4. The Joy of Data Inconsistency

Ah, data consistency—something that’s so simple in a monolith and somehow an unsolvable riddle in a microservice architecture. With microservices, each service might manage its own database. While that’s great for scalability and independence, it’s not so great for data consistency. You’re now in a world where two services might have conflicting views of the same data at the same time. Fun!

One bug in a single service can corrupt data in its database, which might not sync correctly with other services. Then you’ve got different parts of your system relying on out-of-date or incorrect data. One service might tell you a user has paid, while another service shows that the payment is still pending. Who’s right? The answer: no one. Now you’re stuck tracing data through event logs, message queues, and database states trying to figure out where it all went wrong. (Spoiler: it went wrong the moment you broke your monolith into microservices.)

5. Monitoring, Logging, and the Search for Meaning

In the good ol’ days of monolithic applications, you had a single log file, and if something broke, you could search that file and find the problem. In a microservices architecture, you’ll have dozens of logs spread across dozens of services, all deployed across various nodes. So, when something goes wrong—and it will—you’ll be spending a solid chunk of your day (or week) combing through logs, hunting down the needle-in-a-haystack bug that’s causing the chaos.

Add to that the fact that logs often don’t paint a full picture. One service might log an error that doesn’t seem connected to another service’s failure, but in reality, they’re part of the same issue. Now you’re stuck piecing together a narrative from disjointed logs spread across multiple systems, like some sort of tragic tech detective in a debugging noir film.

6. Multiple Points of Failure? Yes, Please!

Why settle for one point of failure when you can have dozens? Microservices architecture doesn’t just distribute responsibility across services; it distributes failure points too! Now, instead of worrying about a bug bringing down one system, you can have bugs and failures pop up in every service. A bad deploy in any one of your dozens of services can take down a critical part of your app.
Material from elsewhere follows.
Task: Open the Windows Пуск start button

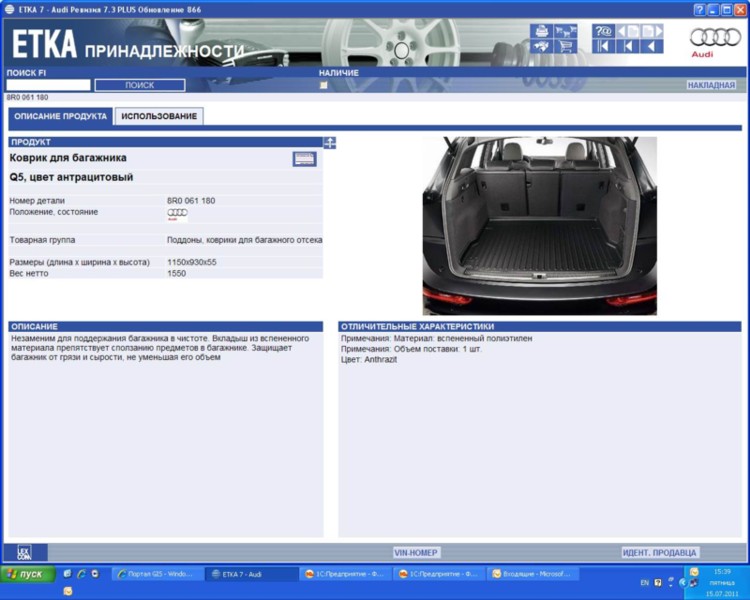Action: (x=27, y=574)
And if your microservices don’t handle failure gracefully (hint: they won’t), you’ve now got cascading failures on your hands.

Remember that small bug in the user authentication service? Well, now no one can log in, and because your authentication service is down, your billing system is stalling, and your entire e-commerce platform is suddenly unreachable. Multiple points of failure scale quickly—and disastrously.

7. The Team Scaling Myth: Many Services, Many Owners

One of the most touted benefits of microservices is that teams can own their own services, deploy independently, and scale the development process. What they don’t tell you is that teams will now be too busy fixing bugs in their own services, debugging cross-service failures, and untangling inter-service dependencies to actually build new features.

That promise of independent ownership? It turns into a nightmare of finger-pointing when bugs hit the fan. “It’s not us, it’s Service C.” “No, it’s Service A!” The curse of microservices is that teams will be more concerned with defending their turf than collaborating to solve the root issues. Meanwhile, the bugs keep multiplying like some sort of digital Hydra—fix one, and two more take its place.

Conclusion: Microservices Done Right (Or Not)

Don’t get me wrong—microservices have their benefits. They can help with scalability, allow for independent deployments, and isolate failures (in theory). But if not done carefully, they can also create a tangled web of bugs that spread through your system faster than a chain reaction. Debugging in microservices is like playing an endless game of “Guess Who?” where every service hides a little piece of the problem.

So, before you jump on the microservices bandwagon, ask yourself: “Do I really want to scale my complexity like a pro?” Or, better yet, ask yourself if you have the team, infrastructure, and mental fortitude to deal with turning one bug into a thousand. Because if you don’t, the curse of microservices might be coming for you.